▶ _THE TASK_
Report each line of the entries below that contains the word "Click", copying every such line in full.
═══ DATASET RECORDS
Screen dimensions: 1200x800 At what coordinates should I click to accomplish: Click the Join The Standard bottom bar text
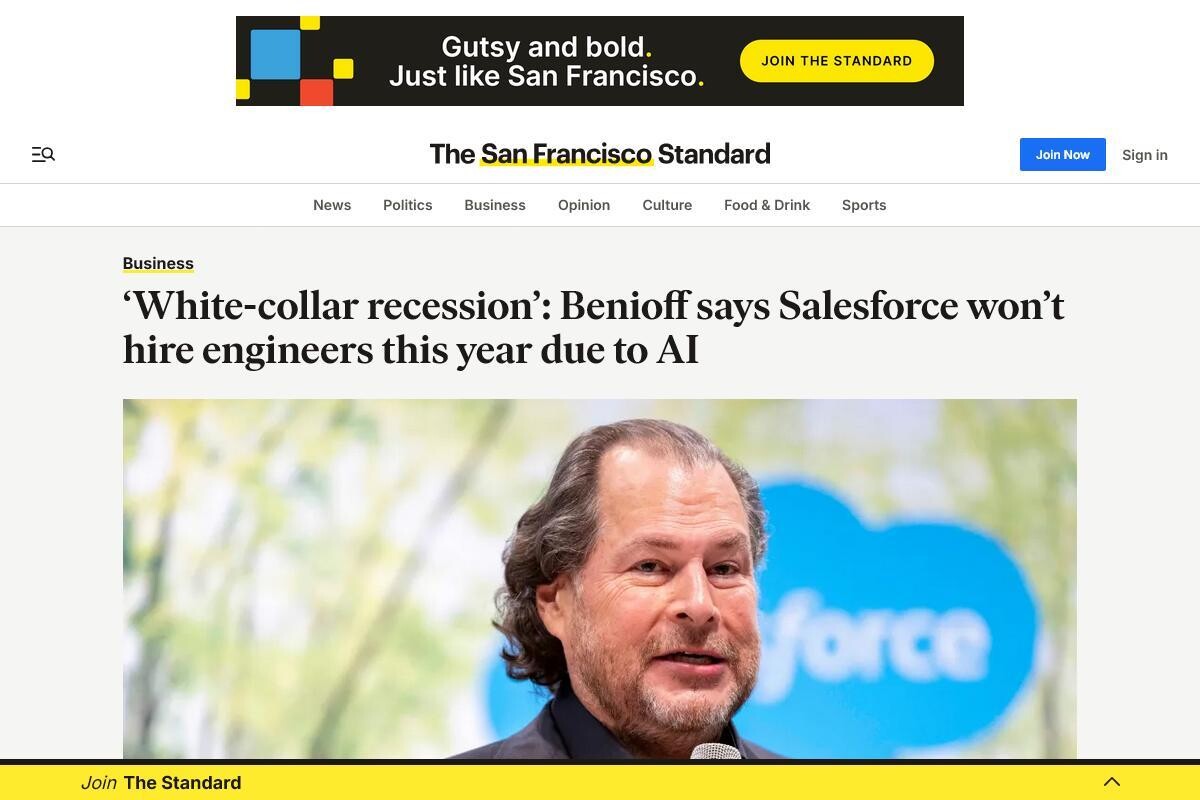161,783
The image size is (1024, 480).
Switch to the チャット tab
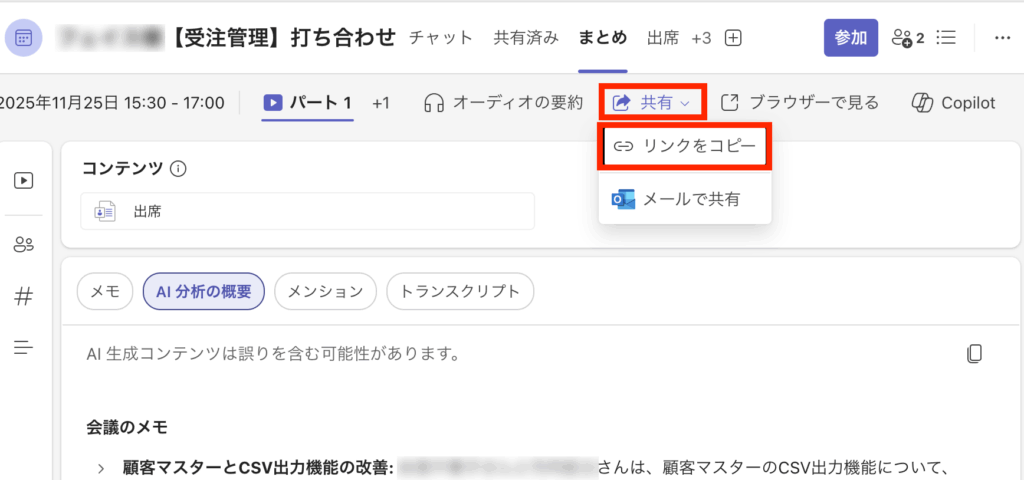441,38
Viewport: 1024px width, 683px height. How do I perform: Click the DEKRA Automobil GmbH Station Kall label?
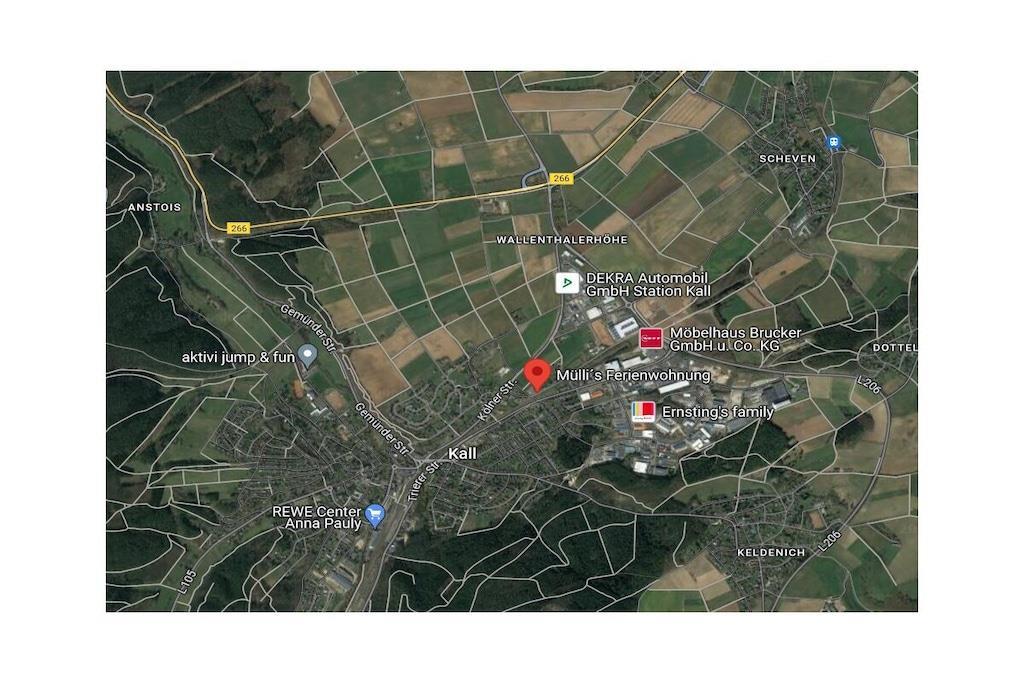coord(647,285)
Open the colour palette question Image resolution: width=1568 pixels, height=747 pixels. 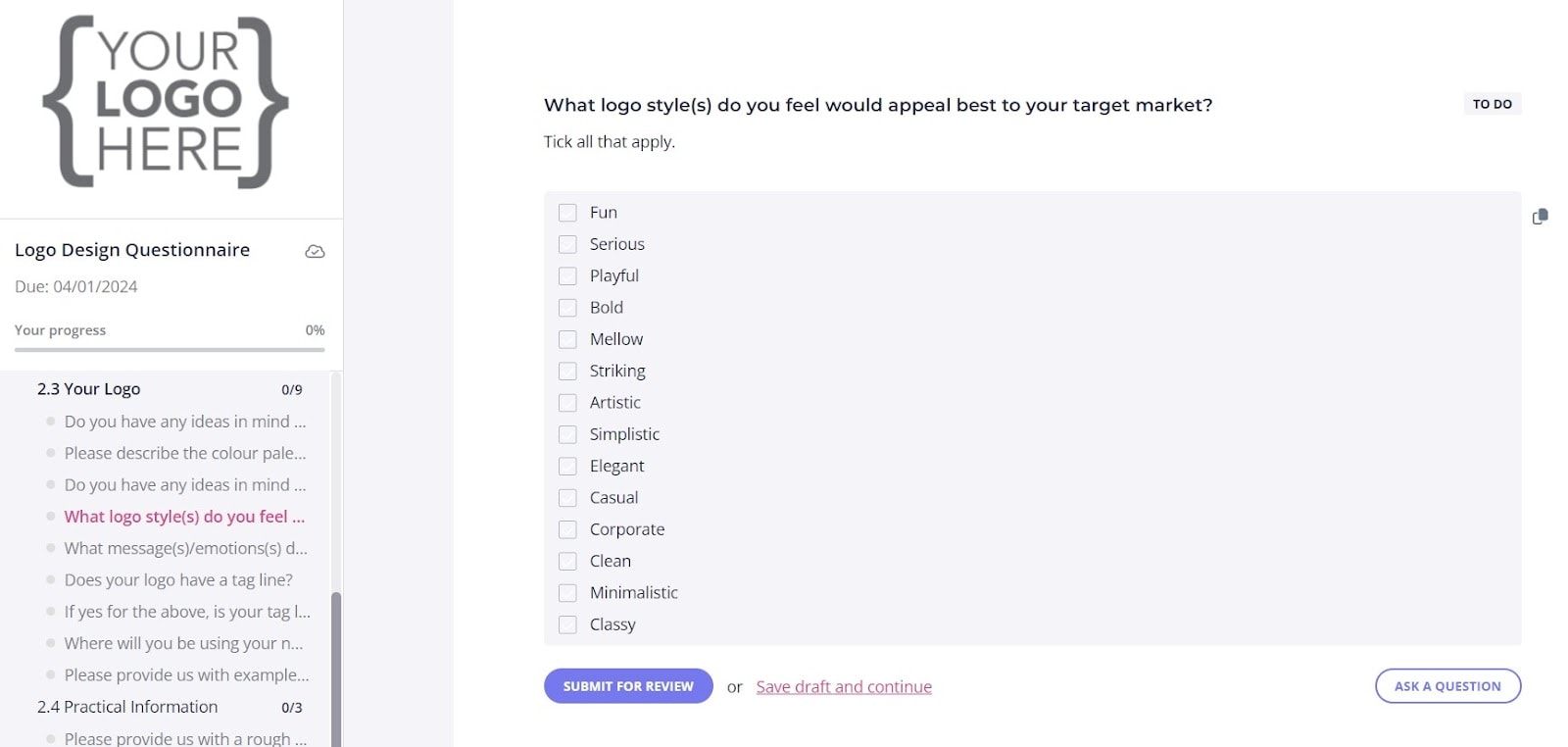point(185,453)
══════
▶ _SOLUTION FOR THIS PROBLEM_
Screen dimensions: 1200x800 At what coordinates should I click to accomplish: Click the Join The Standard bottom bar text
Viewport: 1024px width, 683px height. How do I perform: Click the DEKRA Automobil GmbH Station Kall label?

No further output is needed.